Now, with any of my opinions aside, this whole issue brought something entirely different to the front of my mind. I originally had thought there was no way this would fly in America - when, in fact, it had been flying in America for quite some time. The difference in culture had much less to do with each country's adoption policies and much more to do with each country's norms on discussing race in public forums and the media. Not that we don't talk about race in America - racially motivated crimes are a frequent topic on the news. But it's rare that we have a discussion about race. And by discussion, I mean something civilized, without each side accusing the other of something.
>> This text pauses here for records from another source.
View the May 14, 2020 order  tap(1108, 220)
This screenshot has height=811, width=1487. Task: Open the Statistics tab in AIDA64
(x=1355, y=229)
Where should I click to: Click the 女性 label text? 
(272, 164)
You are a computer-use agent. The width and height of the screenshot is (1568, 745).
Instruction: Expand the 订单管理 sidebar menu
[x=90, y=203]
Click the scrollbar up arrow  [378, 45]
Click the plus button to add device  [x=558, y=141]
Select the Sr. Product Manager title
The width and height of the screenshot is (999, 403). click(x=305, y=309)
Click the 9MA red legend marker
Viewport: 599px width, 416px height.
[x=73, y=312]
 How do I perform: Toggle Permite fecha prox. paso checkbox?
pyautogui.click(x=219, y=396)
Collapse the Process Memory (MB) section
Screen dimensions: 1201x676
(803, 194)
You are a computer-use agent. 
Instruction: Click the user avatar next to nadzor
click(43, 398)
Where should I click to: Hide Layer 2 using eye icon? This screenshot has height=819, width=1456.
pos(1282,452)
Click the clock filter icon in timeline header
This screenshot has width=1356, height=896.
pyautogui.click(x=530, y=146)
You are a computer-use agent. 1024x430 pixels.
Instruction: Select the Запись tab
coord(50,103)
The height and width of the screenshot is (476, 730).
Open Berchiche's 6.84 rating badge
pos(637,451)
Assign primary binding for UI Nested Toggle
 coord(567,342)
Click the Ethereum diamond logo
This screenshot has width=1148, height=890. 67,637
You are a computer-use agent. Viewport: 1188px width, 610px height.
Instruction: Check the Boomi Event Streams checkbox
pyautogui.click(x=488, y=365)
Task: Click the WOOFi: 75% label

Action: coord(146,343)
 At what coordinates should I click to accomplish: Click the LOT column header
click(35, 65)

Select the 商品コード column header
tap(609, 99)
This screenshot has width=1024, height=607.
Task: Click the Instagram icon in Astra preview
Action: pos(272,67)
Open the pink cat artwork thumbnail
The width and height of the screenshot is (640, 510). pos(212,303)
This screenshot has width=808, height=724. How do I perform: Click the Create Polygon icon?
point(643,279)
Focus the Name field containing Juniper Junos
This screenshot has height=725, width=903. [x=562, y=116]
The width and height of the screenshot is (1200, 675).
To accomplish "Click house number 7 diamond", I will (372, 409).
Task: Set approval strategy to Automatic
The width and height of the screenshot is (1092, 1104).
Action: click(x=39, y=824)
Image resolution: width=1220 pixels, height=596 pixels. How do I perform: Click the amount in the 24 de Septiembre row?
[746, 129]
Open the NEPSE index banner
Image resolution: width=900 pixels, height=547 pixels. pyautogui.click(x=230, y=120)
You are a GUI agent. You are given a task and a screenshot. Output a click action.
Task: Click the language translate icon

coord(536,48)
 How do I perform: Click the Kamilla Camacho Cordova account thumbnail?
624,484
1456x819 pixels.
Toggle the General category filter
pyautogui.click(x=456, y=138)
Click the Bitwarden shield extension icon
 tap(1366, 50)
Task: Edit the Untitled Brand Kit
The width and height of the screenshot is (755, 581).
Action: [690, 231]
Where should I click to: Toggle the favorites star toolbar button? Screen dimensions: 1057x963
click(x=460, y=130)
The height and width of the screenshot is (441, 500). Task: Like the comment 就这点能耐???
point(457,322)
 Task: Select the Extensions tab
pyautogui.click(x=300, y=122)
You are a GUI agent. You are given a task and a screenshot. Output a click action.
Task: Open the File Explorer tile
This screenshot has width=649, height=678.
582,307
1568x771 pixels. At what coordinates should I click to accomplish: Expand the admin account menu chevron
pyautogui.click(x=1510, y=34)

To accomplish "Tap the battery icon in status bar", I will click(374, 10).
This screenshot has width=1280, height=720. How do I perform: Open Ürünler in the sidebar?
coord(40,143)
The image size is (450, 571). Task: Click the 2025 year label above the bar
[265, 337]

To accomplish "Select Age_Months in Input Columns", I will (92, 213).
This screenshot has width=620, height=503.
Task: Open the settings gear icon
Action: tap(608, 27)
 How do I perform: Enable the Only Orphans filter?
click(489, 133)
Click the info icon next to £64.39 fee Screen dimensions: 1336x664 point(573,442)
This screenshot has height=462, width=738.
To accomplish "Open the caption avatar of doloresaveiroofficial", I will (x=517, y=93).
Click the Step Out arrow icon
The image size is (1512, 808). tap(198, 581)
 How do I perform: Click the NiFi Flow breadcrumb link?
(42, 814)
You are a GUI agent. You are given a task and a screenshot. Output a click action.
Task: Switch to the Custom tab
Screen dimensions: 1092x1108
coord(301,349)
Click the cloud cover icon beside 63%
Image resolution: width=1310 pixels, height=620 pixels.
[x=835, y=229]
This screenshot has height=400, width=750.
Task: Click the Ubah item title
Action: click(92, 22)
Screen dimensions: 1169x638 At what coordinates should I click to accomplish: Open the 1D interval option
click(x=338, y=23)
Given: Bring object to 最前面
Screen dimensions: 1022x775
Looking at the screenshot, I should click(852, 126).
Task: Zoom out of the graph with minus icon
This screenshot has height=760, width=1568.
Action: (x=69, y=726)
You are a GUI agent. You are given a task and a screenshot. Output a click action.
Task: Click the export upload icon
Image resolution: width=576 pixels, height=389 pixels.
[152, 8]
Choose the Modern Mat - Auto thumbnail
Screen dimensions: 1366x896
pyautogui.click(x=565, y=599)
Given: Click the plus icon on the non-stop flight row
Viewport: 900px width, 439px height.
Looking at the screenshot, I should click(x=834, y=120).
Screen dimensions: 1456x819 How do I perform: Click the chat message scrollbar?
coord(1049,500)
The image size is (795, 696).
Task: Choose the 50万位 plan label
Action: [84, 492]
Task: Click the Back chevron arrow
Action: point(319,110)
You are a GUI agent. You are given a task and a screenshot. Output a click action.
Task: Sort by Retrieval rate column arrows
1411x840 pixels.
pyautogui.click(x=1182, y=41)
I wish I had something more substantial to offer in terms of a conclusion about the topic, but I can understand both side's views and I haven't had enough time or done enough research to firmly form my opinion. Really all I can say is that it's things like this that make me enjoy living in another culture. You think you have such a firm understanding of the world that you've lived in, and it takes living in a different world to fully understand where you've come from.